Switch every "Instruction" in the lines below to "Command" and write the lines out again, leaving everything else unchanged.

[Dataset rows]
## Start

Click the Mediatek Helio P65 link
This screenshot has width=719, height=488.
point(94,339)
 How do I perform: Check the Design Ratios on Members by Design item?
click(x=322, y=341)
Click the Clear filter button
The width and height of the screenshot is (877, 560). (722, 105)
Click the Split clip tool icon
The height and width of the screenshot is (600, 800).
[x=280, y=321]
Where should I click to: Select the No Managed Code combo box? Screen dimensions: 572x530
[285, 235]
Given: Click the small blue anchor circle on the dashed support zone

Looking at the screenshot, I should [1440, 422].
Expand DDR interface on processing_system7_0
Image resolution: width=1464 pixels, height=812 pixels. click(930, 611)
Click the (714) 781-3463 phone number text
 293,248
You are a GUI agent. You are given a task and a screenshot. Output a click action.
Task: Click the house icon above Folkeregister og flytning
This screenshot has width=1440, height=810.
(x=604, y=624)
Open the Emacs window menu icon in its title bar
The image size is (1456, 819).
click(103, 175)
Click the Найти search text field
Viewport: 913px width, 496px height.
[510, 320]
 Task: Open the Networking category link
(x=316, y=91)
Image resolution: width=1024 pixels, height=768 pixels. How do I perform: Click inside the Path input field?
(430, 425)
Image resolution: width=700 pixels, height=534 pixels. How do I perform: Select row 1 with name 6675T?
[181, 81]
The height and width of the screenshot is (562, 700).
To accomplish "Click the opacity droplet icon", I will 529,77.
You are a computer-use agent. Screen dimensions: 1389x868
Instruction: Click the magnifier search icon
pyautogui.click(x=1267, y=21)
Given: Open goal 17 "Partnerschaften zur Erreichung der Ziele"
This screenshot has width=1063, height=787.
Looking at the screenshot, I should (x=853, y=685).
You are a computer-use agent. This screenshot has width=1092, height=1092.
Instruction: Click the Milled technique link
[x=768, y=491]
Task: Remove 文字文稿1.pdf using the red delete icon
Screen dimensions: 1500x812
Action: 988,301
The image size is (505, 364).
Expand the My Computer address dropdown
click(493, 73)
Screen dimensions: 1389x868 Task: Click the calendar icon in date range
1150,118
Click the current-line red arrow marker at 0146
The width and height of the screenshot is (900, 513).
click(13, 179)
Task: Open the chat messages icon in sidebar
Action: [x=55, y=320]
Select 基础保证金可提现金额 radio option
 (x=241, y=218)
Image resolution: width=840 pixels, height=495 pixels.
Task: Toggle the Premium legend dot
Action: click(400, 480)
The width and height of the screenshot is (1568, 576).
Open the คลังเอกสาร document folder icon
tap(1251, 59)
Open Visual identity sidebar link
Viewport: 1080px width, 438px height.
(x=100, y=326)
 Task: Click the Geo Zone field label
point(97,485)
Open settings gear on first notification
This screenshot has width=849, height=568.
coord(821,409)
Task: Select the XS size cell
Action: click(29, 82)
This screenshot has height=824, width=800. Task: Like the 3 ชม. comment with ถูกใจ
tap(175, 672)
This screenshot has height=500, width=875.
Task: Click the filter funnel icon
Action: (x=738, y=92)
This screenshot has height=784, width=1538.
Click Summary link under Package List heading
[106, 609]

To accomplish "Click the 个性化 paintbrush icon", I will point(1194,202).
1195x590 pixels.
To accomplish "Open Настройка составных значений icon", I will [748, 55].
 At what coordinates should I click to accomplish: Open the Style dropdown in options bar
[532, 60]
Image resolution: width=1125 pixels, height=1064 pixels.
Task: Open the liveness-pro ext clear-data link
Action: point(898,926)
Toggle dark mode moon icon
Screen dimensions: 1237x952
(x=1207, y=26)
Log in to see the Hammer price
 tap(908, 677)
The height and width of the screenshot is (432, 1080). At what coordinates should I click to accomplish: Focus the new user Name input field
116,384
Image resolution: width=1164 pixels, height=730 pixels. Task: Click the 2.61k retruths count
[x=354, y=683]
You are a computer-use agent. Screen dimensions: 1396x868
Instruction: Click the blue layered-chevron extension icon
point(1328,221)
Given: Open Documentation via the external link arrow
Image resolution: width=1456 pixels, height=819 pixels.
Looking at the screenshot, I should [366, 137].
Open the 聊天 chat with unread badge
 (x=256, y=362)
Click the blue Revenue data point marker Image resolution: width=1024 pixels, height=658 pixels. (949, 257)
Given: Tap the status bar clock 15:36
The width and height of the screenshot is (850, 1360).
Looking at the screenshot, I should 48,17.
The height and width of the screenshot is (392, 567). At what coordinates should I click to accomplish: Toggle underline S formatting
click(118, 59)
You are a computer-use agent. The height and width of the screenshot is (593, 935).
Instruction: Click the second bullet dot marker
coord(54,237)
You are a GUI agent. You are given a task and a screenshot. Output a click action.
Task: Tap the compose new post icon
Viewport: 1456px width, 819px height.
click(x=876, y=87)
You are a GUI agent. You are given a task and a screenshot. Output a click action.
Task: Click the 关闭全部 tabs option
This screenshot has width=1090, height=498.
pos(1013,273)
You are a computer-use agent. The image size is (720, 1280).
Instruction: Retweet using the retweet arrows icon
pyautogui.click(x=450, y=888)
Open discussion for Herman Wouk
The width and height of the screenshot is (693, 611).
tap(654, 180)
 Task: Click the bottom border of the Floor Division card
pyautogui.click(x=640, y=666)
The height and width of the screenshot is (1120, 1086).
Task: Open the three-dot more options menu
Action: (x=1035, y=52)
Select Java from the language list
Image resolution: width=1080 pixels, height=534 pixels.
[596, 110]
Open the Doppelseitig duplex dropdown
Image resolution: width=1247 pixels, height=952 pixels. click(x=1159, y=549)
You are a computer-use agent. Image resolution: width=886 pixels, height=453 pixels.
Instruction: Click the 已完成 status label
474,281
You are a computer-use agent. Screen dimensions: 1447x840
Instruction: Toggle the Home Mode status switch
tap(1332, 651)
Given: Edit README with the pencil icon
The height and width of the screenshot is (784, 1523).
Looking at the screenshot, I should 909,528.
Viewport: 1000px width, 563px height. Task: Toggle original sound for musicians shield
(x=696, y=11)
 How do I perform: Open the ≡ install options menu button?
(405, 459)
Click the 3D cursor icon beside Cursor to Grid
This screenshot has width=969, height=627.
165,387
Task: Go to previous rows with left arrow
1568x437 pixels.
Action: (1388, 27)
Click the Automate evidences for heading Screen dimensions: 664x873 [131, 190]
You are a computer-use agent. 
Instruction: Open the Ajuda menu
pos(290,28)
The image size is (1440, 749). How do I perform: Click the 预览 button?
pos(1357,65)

## End

SOLUTION TO THIS TASK →
Click the Mediatek Helio P65 link
This screenshot has width=719, height=488.
point(94,339)
 How do I perform: Check the Design Ratios on Members by Design item?
click(x=322, y=341)
Click the Clear filter button
The width and height of the screenshot is (877, 560). (722, 105)
Click the Split clip tool icon
The height and width of the screenshot is (600, 800).
[x=280, y=321]
Where should I click to: Select the No Managed Code combo box? Screen dimensions: 572x530
[285, 235]
Given: Click the small blue anchor circle on the dashed support zone

Looking at the screenshot, I should [1440, 422].
Expand DDR interface on processing_system7_0
Image resolution: width=1464 pixels, height=812 pixels. click(930, 611)
Click the (714) 781-3463 phone number text
 293,248
You are a GUI agent. You are given a task and a screenshot. Output a click action.
Task: Click the house icon above Folkeregister og flytning
This screenshot has width=1440, height=810.
(x=604, y=624)
Open the Emacs window menu icon in its title bar
The image size is (1456, 819).
click(103, 175)
Click the Найти search text field
Viewport: 913px width, 496px height.
[510, 320]
 Task: Open the Networking category link
(x=316, y=91)
Image resolution: width=1024 pixels, height=768 pixels. How do I perform: Click inside the Path input field?
(430, 425)
Image resolution: width=700 pixels, height=534 pixels. How do I perform: Select row 1 with name 6675T?
[181, 81]
The height and width of the screenshot is (562, 700).
To accomplish "Click the opacity droplet icon", I will 529,77.
You are a computer-use agent. Screen dimensions: 1389x868
Command: Click the magnifier search icon
pyautogui.click(x=1267, y=21)
Given: Open goal 17 "Partnerschaften zur Erreichung der Ziele"
This screenshot has width=1063, height=787.
Looking at the screenshot, I should (x=853, y=685).
You are a computer-use agent. This screenshot has width=1092, height=1092.
Command: Click the Milled technique link
[x=768, y=491]
Task: Remove 文字文稿1.pdf using the red delete icon
Screen dimensions: 1500x812
Action: 988,301
The image size is (505, 364).
Expand the My Computer address dropdown
click(493, 73)
Screen dimensions: 1389x868 Task: Click the calendar icon in date range
1150,118
Click the current-line red arrow marker at 0146
The width and height of the screenshot is (900, 513).
click(13, 179)
Task: Open the chat messages icon in sidebar
Action: [x=55, y=320]
Select 基础保证金可提现金额 radio option
 (x=241, y=218)
Image resolution: width=840 pixels, height=495 pixels.
Task: Toggle the Premium legend dot
Action: click(400, 480)
The width and height of the screenshot is (1568, 576).
Open the คลังเอกสาร document folder icon
tap(1251, 59)
Open Visual identity sidebar link
Viewport: 1080px width, 438px height.
(x=100, y=326)
 Task: Click the Geo Zone field label
point(97,485)
Open settings gear on first notification
This screenshot has width=849, height=568.
coord(821,409)
Task: Select the XS size cell
Action: click(29, 82)
This screenshot has height=824, width=800. Task: Like the 3 ชม. comment with ถูกใจ
tap(175, 672)
This screenshot has height=500, width=875.
Task: Click the filter funnel icon
Action: (x=738, y=92)
This screenshot has height=784, width=1538.
Click Summary link under Package List heading
[106, 609]

To accomplish "Click the 个性化 paintbrush icon", I will point(1194,202).
1195x590 pixels.
To accomplish "Open Настройка составных значений icon", I will [748, 55].
 At what coordinates should I click to accomplish: Open the Style dropdown in options bar
[532, 60]
Image resolution: width=1125 pixels, height=1064 pixels.
Task: Open the liveness-pro ext clear-data link
Action: point(898,926)
Toggle dark mode moon icon
Screen dimensions: 1237x952
(x=1207, y=26)
Log in to see the Hammer price
 tap(908, 677)
The height and width of the screenshot is (432, 1080). At what coordinates should I click to accomplish: Focus the new user Name input field
116,384
Image resolution: width=1164 pixels, height=730 pixels. Task: Click the 2.61k retruths count
[x=354, y=683]
You are a computer-use agent. Screen dimensions: 1396x868
Command: Click the blue layered-chevron extension icon
point(1328,221)
Given: Open Documentation via the external link arrow
Image resolution: width=1456 pixels, height=819 pixels.
Looking at the screenshot, I should [366, 137].
Open the 聊天 chat with unread badge
 (x=256, y=362)
Click the blue Revenue data point marker Image resolution: width=1024 pixels, height=658 pixels. (949, 257)
Given: Tap the status bar clock 15:36
The width and height of the screenshot is (850, 1360).
Looking at the screenshot, I should 48,17.
The height and width of the screenshot is (392, 567). At what coordinates should I click to accomplish: Toggle underline S formatting
click(118, 59)
You are a computer-use agent. The height and width of the screenshot is (593, 935).
Command: Click the second bullet dot marker
coord(54,237)
You are a GUI agent. You are given a task and a screenshot. Output a click action.
Task: Tap the compose new post icon
Viewport: 1456px width, 819px height.
click(x=876, y=87)
You are a GUI agent. You are given a task and a screenshot. Output a click action.
Task: Click the 关闭全部 tabs option
This screenshot has width=1090, height=498.
pos(1013,273)
You are a computer-use agent. The image size is (720, 1280).
Command: Retweet using the retweet arrows icon
pyautogui.click(x=450, y=888)
Open discussion for Herman Wouk
The width and height of the screenshot is (693, 611).
tap(654, 180)
 Task: Click the bottom border of the Floor Division card
pyautogui.click(x=640, y=666)
The height and width of the screenshot is (1120, 1086).
Task: Open the three-dot more options menu
Action: (x=1035, y=52)
Select Java from the language list
Image resolution: width=1080 pixels, height=534 pixels.
[596, 110]
Open the Doppelseitig duplex dropdown
Image resolution: width=1247 pixels, height=952 pixels. click(x=1159, y=549)
You are a computer-use agent. Image resolution: width=886 pixels, height=453 pixels.
Command: Click the 已完成 status label
474,281
You are a computer-use agent. Screen dimensions: 1447x840
Command: Toggle the Home Mode status switch
tap(1332, 651)
Given: Edit README with the pencil icon
The height and width of the screenshot is (784, 1523).
Looking at the screenshot, I should 909,528.
Viewport: 1000px width, 563px height. Task: Toggle original sound for musicians shield
(x=696, y=11)
 How do I perform: Open the ≡ install options menu button?
(405, 459)
Click the 3D cursor icon beside Cursor to Grid
This screenshot has width=969, height=627.
165,387
Task: Go to previous rows with left arrow
1568x437 pixels.
Action: (1388, 27)
Click the Automate evidences for heading Screen dimensions: 664x873 [131, 190]
You are a computer-use agent. 
Command: Open the Ajuda menu
pos(290,28)
The image size is (1440, 749). How do I perform: Click the 预览 button?
pos(1357,65)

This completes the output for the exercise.